王主簿的臉色難看得嚇人,滿臉的不可置信,暗暗攥緊了拳頭。

在其中一個評委要把最後一塊糖醋排骨送入口中時,王主簿一個箭步衝上前奪走了最後一塊排骨,然後滿臉憤恨地送入口中。

“欸,王主簿你幹什麽?可是最後一塊!”

“我不相信,這怎麽可能,我倒要看看,她怎麽可能贏過我?!張白薇算什麽東西?!我可是通過二試的人!”

王主簿此時的神色已然瘋魔。

糖醋排骨入口的那一刻,王主簿滿臉震驚地瞪大了眼睛,片刻後,麵色灰白地癱坐在地上。

這兩者根本沒法比較,他被張白薇碾壓了。

她輸了。

王主簿捂著臉突然狂笑了起來:

“我輸了,我居然輸給了你這麽個無名小卒!我三歲開始入廚,每日都不曾懈怠,考了二十年終於考過了二試,你他爹的憑什麽?!你知道我有多努力嗎?!”

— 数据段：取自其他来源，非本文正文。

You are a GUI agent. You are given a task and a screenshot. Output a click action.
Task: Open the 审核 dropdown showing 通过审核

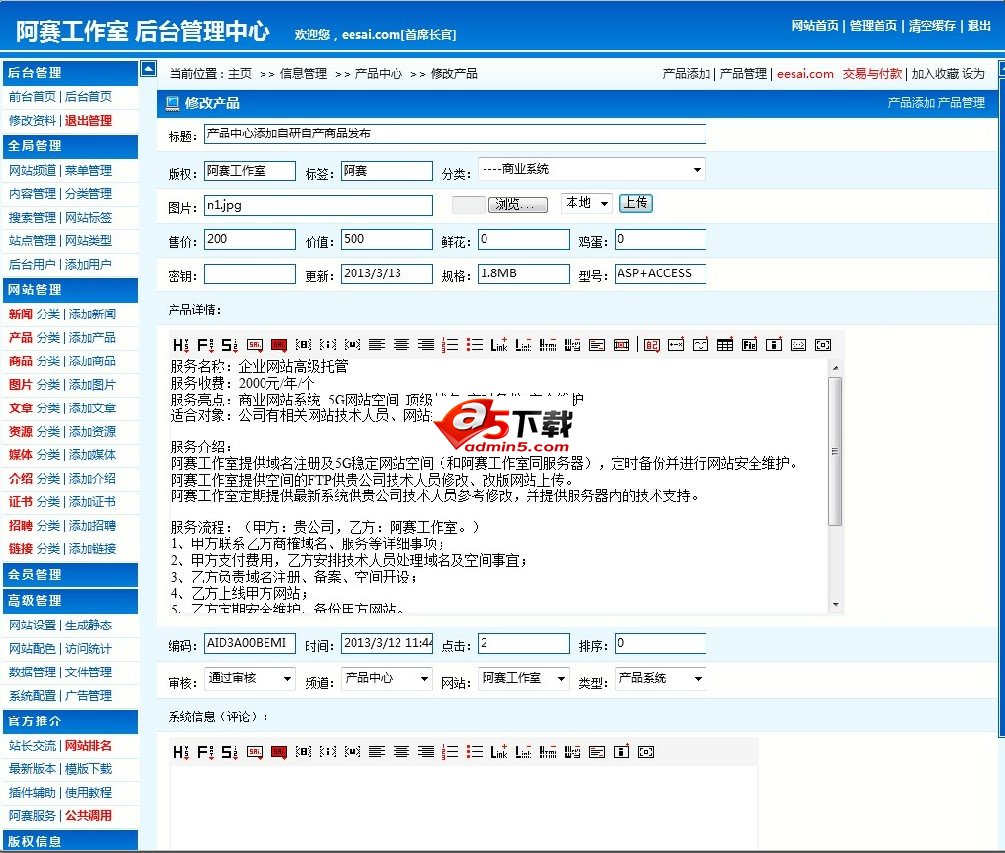[249, 677]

王主簿難以接受這個殘酷的結果,雙眼無神,一個人坐在地上喃喃自語。

官差和餘滕後背冒出涔涔冷汗,心裏都咯噔了一下。

她們知道,這下完蛋了。

餘滕的眼睛滴溜溜轉了一圈,趁著眾人的注意力都在王主簿和張白薇那裏,想要悄悄退出人群開溜。

官差見狀後退一步,也跟著想跑。

張柳青本來還在兩眼冒星星欣賞著妻主風姿卓越的樣子,餘光無意間掃到了她們,指著她們鬼鬼祟祟的動作大喊道:

“妻主,她們想逃!”

張白薇擰眉,三步並作兩步,一手抓一個,揪住了她們的後衣領。

兩人喪如考妣被張白薇捉到人前,丟到王主簿旁邊。

張白薇鳳眉輕挑,俯視著滿臉落寞的王主簿:

“王主簿,願賭服輸,這麽多人做見證,你不會要賴賬吧。”

王主簿沉著臉重新站起來,短短的半個時辰她像是蒼老了十歲。

她朝旁邊的小吏招了招手,耳語了幾句。

小吏往衙門內跑去,不消一刻就捧著一本文書出來。

赫然就是張白薇的文書。

這倒是在張白薇的意料之內,畢竟是國家考試,她們也不敢太囂張,最多也就是把文書藏起來。

要是遇上膽小怕事,沒有背景的認栽了,她們的目的也就達成了。

張白薇檢查了一遍文書,又笑道:

“還有你和這個官差請辭的事兒呢?”

王主簿還沒開口,官差倒是先叫囂起來:“張白薇,你不要太咄咄逼人了!拿了文書還不滿足!”

“哦?”張白薇嘴角勾起一個嘲諷的弧度,“那如果是我輸了,不知道二位還會不會對我手下留情呢?”

官差瞬間啞了聲,她當然不會,要是張白薇輸了,她不僅不會手下留情,還會狠狠地把張白薇踩在腳下。

“縣老爺來了!”眾人扭頭看去,隻見一位穿著官服的高瘦女子緩緩而來,身後還跟著背著手踱步的錢爺。

原來,剛剛就在王主簿奪肉後,錢爺就暗暗退出人群,去縣令的住處尋了縣令。

縣令因為剛剛到任,還沒構建起自己的人脈,被王主簿仗著自己是縣衙的老人和自己通過二試的事屢屢越權。

偏偏她還找不到正當理由辭退她。

如今聽說了張白薇和王主簿打的賭,得到這樣的結果,她自然樂見其成。

多方施壓下,王主簿黑著臉不得不現場請辭。

沒了庇護她的大樹,官差也隻能憤恨不平地脫下這身差服。

兩人像落水狗一樣,狼狽地離開了現場。

唯一留在原地的餘滕起身就想跟著逃離。

她心裏暗暗慶幸,幸好她沒有跟著王主簿一起和張白薇賭,罰了她們可就不能罰我了哦。

誰知她剛一起身,就被縣令厲聲喝住:

“餘滕,有人舉報你強買強賣,惡意擾亂市場,跟本官去縣衙走一趟吧。”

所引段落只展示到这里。